International Criminal Court Observing Violence Closely

The Office of the Prosecutor at the International Criminal Court (ICC) is closely observing recent post-election Kenyan violence, according to reports from The Hague, the court’s seat. Two Kenyan opponents, President Mwai Kibaki and opposition leader Raila Odinga of the Orange Democratic Movement (ODM), threatened separately Tuesday to appeal to ICC, but apparently being unaware of the rules of referral.
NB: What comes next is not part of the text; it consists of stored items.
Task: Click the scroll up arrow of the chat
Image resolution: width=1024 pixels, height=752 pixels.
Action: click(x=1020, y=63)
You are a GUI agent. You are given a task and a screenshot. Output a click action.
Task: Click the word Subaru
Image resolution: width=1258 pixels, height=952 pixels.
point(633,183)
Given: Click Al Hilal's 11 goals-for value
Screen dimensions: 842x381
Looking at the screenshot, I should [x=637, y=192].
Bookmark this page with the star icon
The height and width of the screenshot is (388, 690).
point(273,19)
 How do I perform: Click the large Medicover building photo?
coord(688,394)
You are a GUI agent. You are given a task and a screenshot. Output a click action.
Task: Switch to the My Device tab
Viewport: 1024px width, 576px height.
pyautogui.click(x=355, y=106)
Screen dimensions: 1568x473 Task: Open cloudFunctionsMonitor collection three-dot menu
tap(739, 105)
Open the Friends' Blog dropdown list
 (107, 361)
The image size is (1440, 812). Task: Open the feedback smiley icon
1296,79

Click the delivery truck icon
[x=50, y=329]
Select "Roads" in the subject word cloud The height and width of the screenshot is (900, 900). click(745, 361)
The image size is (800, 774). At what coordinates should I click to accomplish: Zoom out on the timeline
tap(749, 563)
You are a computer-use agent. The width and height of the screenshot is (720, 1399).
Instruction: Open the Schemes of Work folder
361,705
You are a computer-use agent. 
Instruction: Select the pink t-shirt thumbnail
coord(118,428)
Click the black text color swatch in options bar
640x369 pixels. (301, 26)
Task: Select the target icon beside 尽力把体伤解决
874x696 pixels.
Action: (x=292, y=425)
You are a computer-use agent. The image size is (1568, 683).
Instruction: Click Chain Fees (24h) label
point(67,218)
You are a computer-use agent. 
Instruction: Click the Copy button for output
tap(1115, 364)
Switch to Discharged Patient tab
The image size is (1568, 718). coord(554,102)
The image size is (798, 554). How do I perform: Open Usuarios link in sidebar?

Asked over the issue, a member of the office of the prosecutor told the Hirondelle News Agency, that “Kenya is a state party of ICC and the Office of the Prosecutor follows all allegations of crimes within its jurisdiction.” The statute of the ICC enables it to exercise its jurisdiction if a situation is submitted to the Prosecutor by a State Party or by the Security Council of the UN but it also allows it (Art 15) to exercise its jurisdiction under the terms of an investigation opened by the Prosecutor by his own initiative.

Kenya has been for the past three weeks in a political turmoil that has degenerated into inter-ethnic violence resulting into hundreds of deaths.

Diplomatic initiatives have been launched to resolve the conflict, but until now no tangible solution was in sight.

International humanitarian law is above all else intended to protect civil populations.  The International Criminal Tribunal for Rwanda (ICTR) and the International Criminal Tribunal for former Yugoslavia (ICTY), ICC, the Special Tribunal for Cambodia (STC) and the Special Court for Sierra Leone(SCSL) reinforced the concepts of imputability and justice for the victims.

But that did not prevent violence against civilian populations from being repeated throughout Africa.

Instability in the Great Lakes region continues to spread, not to mention of the humanitarian crisis in Darfur.

Violence erupted in Kenya immediately after the December 27 election results were announced, which officially gave victory to the incumbent President Mwai Kibaki.

The results were rejected by the leader of the opposition Odinga, who claimed electoral fraud.

The violence involves Kenya’s two largest ethnic groups –Kikuyus, tribe of President Kibaki, and Luos, belonging to Mr Odinga.

The violence has resulted in more than 400 deaths, according to the Kenyan government although observers estimate that this figure was closer to a thousand.

The UN has also reported that the violence has displaced about 250 000 people.

The catholic bishop of Eldoret, western Kenya, Rev Cornelius Korir, claimed that the attacks targeted specific ethnic groups and were thoroughly prepared and organized.

This is what a judicial enquiry could determine although to date nothing seems to have been initiated.

However, if there is any ICC intervention than it was subject to four conditions.

The first is that the permanent Court only has a subsidiary jurisdiction, complementary to national criminal jurisdictions.

It cannot intervene if the case which is referred to it is already the subject of an investigation by national jurisdictions or if the State decided not to prosecute (Article 17), unless the State does not have the will or that is in the incapacity to do so.

Only the most serious crimes (genocide, crimes against humanity, war crimes and the crime of aggression) are ascribable and they must have been committed after 2002 (date of entry into force of its Statute).

Kenya signed the Statute in August 1999 and filed its instrument of ratification in March 2005, the attacks, if they were prepared and perpetrated against precise ethnic groups, could constitute a beginning of qualification of crimes against humanity.